Acceptance: A Novel Approach to (Not) Complaining

Complaining, blaming and whining are not my thing. Truly not. If anything, I get annoyed when I hear other people complaining, blaming or whining. I think of myself as an appreciative and positive individual, indeed, I have worked diligently at maintaining that attitude throughout my life.

And yet . . . the other day I was sitting quietly, minding my own business, typing away on this very laptop, while the man next to me in our crowded economy-class section of the airplane, kept hogging the arm-rest between us. As I persisted in trying to find an – if not comfortable – at least workable position for my elbow, I fussed and fumed internally at the situation. “How selfish he is, how thoughtless!” I grumbled to myself, “Doesn’t the dude realize he’s practically poking me in the ribs?”

With that, I realized, in a light-bulb moment that made me cringe, that I do complain, blame and whine! I just don’t do it out loud. I don’t speak it to other people. I think it to myself. But it’s no less yucky for all of that. And no less detrimental to myself and those around me. For, as science has long demonstrated, the electro-magnetic energy each one of us emits extends beyond our physical bodies. So my doggy-downer energy of complaining not only eats away at the health of my immune system, but also can impact adversely the energy of those around me.

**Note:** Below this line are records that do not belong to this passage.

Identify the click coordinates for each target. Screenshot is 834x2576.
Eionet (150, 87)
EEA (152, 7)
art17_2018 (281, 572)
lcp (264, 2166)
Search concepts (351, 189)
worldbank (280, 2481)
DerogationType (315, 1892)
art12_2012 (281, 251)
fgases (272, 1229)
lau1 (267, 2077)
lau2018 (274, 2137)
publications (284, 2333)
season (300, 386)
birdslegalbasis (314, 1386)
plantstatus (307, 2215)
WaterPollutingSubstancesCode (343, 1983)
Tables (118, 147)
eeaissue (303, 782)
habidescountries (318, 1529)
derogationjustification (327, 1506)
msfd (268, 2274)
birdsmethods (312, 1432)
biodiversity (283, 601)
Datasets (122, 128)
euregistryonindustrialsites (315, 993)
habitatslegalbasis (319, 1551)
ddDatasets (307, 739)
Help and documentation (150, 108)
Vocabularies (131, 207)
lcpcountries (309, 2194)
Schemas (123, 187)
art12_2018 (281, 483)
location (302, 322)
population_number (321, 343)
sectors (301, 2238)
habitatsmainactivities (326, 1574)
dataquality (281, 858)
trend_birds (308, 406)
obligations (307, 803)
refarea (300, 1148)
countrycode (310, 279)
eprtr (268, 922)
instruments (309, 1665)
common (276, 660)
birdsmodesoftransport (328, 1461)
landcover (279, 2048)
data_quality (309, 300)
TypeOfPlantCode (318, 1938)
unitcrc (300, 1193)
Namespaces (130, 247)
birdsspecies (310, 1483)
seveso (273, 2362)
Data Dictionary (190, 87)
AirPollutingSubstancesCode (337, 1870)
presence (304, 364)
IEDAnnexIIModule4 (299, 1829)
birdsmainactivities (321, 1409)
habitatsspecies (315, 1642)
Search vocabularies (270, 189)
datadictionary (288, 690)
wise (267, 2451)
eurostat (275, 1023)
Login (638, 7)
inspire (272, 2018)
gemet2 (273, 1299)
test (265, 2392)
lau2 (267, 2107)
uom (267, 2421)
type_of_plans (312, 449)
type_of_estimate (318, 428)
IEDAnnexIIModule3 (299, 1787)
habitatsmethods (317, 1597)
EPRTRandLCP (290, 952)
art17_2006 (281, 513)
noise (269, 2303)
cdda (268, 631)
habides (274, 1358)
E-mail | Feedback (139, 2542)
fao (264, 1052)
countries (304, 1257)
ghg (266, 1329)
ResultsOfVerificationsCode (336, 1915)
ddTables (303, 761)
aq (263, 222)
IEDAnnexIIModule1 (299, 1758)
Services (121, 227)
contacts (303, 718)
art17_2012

Aargh!

Suddenly a lyric from the musical “Gypsy Rose Lee” flashed across my mind: “Sing out, Louise!” I had a choice. I could either open my mouth, voice my distress and see if my seatmate and I could come to some sort of mutually agreeable arrangement, or I could accept something that was other than the way I might prefer it to be. Either way, I would stop the complaining. And that made me smile.

Accordingly, I made a conscious decision in this case to “sing out,” and found out that the man was oblivious to his arm-rest hogging, which then led to a very pleasant conversation about his work, my work, our respective hobbies and the like, with my elbow to the rear of the arm-rest, his toward the front, which suited each of us very well.

The next few days were an eye-opener. I discovered, to my dismay, just how much of that internal complaining I had going on, but more importantly, I also discovered how liberating it was to consciously make decisions, case by case, of whether I wanted to “sing out” or relax in genuine acceptance of what was.

Oh, the challenge continues, for the committee in my head still finds reasons to complain, but at least now I am – for the most part – aware of when it starts its negative chatter, and I can do something more constructive than give in to it. Accept graciously, which I find suits me very well much of the time, or voice my discontent with an eye to resolution.

Freedom of choice. Quite literally priceless. For with it, I found a peacefulness, a serenity I didn’t even know I lacked.